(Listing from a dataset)
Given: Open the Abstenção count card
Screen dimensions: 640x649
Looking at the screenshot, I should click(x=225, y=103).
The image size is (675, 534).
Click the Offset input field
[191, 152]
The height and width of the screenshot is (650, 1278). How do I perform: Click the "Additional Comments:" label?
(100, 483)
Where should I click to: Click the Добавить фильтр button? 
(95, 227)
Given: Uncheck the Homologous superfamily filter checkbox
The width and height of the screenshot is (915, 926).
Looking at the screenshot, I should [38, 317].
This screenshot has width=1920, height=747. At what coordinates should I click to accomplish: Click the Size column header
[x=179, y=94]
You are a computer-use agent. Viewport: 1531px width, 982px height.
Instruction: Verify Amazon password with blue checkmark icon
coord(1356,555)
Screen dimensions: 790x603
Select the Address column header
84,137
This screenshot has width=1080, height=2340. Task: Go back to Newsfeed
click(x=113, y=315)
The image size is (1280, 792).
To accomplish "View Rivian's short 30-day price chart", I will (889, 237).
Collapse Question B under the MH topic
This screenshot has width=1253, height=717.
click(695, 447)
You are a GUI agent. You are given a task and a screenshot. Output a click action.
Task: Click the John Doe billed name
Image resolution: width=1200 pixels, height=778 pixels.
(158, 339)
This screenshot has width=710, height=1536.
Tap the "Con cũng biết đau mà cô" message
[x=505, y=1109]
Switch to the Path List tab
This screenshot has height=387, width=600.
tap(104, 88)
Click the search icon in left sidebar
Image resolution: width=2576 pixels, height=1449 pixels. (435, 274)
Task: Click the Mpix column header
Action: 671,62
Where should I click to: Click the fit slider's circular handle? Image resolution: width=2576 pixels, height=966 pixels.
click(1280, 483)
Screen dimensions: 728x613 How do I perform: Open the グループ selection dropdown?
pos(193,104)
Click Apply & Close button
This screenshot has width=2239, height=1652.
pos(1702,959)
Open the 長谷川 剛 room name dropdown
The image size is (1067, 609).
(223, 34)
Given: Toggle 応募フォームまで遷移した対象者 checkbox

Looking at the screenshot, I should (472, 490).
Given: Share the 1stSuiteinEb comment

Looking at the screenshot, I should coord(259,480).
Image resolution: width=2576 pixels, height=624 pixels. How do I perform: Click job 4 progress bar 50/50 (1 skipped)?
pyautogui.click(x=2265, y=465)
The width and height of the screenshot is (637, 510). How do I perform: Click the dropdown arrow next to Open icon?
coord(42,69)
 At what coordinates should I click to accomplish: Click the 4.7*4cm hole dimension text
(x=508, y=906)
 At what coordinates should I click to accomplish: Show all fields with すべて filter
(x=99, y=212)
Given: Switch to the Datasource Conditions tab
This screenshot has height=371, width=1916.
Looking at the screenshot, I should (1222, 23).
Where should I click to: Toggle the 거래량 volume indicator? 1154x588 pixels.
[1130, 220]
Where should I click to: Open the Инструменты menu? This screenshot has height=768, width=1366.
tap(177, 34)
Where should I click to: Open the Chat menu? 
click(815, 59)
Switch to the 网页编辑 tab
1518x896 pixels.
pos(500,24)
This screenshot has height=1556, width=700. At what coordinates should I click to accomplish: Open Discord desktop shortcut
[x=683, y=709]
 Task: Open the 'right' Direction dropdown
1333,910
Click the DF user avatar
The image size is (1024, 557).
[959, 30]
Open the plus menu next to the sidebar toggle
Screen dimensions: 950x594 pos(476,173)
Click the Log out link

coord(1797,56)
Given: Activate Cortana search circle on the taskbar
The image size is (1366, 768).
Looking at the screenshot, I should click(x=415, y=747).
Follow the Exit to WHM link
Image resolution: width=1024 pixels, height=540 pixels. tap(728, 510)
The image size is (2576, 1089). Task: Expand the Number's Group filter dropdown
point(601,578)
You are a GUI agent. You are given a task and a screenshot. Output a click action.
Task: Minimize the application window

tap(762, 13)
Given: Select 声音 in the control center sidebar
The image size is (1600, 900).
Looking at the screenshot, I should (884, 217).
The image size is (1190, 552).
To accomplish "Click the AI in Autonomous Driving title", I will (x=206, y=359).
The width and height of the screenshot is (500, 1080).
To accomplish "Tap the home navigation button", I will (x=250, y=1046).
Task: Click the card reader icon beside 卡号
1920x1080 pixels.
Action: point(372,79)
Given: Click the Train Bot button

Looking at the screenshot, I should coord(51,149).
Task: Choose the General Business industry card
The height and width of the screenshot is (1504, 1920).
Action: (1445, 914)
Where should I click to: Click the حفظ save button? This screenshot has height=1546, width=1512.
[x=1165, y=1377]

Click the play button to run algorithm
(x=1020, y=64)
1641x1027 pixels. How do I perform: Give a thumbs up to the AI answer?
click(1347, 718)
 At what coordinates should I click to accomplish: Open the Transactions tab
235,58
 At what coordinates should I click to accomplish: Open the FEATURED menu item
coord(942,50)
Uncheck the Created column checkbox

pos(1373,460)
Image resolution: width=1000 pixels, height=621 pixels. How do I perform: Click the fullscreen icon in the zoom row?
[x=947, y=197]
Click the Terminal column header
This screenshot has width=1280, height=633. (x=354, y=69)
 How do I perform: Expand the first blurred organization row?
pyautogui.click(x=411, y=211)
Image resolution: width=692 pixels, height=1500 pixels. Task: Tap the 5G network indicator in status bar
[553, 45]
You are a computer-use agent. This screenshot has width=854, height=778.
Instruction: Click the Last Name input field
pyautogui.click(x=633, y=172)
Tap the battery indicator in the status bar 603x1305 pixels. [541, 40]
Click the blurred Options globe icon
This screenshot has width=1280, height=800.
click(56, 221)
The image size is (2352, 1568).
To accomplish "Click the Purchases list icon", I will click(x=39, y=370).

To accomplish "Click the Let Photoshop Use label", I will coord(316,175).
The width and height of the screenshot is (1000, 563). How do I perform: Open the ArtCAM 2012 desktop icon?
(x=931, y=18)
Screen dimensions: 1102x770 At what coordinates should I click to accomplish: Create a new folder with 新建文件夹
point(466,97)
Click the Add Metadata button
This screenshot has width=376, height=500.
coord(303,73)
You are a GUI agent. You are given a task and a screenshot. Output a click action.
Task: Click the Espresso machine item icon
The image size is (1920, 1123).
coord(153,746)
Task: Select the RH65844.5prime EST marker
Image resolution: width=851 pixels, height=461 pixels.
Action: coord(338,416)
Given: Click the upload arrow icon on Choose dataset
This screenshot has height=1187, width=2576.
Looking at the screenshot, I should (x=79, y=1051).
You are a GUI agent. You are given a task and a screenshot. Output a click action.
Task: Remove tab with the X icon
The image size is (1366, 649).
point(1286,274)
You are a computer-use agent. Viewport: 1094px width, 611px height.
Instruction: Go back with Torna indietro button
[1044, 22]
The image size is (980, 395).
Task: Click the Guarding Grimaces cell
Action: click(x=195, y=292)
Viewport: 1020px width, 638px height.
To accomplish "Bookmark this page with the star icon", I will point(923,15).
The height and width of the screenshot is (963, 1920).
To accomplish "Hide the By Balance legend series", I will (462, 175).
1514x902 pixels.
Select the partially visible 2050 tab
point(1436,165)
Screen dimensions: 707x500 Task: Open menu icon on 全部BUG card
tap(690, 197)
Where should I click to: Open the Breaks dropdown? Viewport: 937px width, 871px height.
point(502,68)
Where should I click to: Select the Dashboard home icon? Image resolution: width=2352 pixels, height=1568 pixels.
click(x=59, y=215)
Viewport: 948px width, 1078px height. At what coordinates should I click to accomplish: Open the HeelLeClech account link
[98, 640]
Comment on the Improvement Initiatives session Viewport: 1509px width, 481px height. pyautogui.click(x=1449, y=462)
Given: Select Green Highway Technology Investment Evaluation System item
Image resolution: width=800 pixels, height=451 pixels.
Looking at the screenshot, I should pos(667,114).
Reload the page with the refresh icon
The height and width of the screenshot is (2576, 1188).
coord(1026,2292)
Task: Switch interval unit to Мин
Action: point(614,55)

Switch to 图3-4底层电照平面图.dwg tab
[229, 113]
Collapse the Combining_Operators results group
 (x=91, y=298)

* _WHAT TO DO_
Quote the listing exactly, starting at its first line and ending at the line that contains "[x=179, y=94]", with both of those lines included.

* _COMPLETED TASK_
Given: Open the Abstenção count card
Screen dimensions: 640x649
Looking at the screenshot, I should click(x=225, y=103).
The image size is (675, 534).
Click the Offset input field
[191, 152]
The height and width of the screenshot is (650, 1278). How do I perform: Click the "Additional Comments:" label?
(100, 483)
Where should I click to: Click the Добавить фильтр button? 
(95, 227)
Given: Uncheck the Homologous superfamily filter checkbox
The width and height of the screenshot is (915, 926).
Looking at the screenshot, I should [38, 317].
This screenshot has width=1920, height=747. At what coordinates should I click to accomplish: Click the Size column header
[x=179, y=94]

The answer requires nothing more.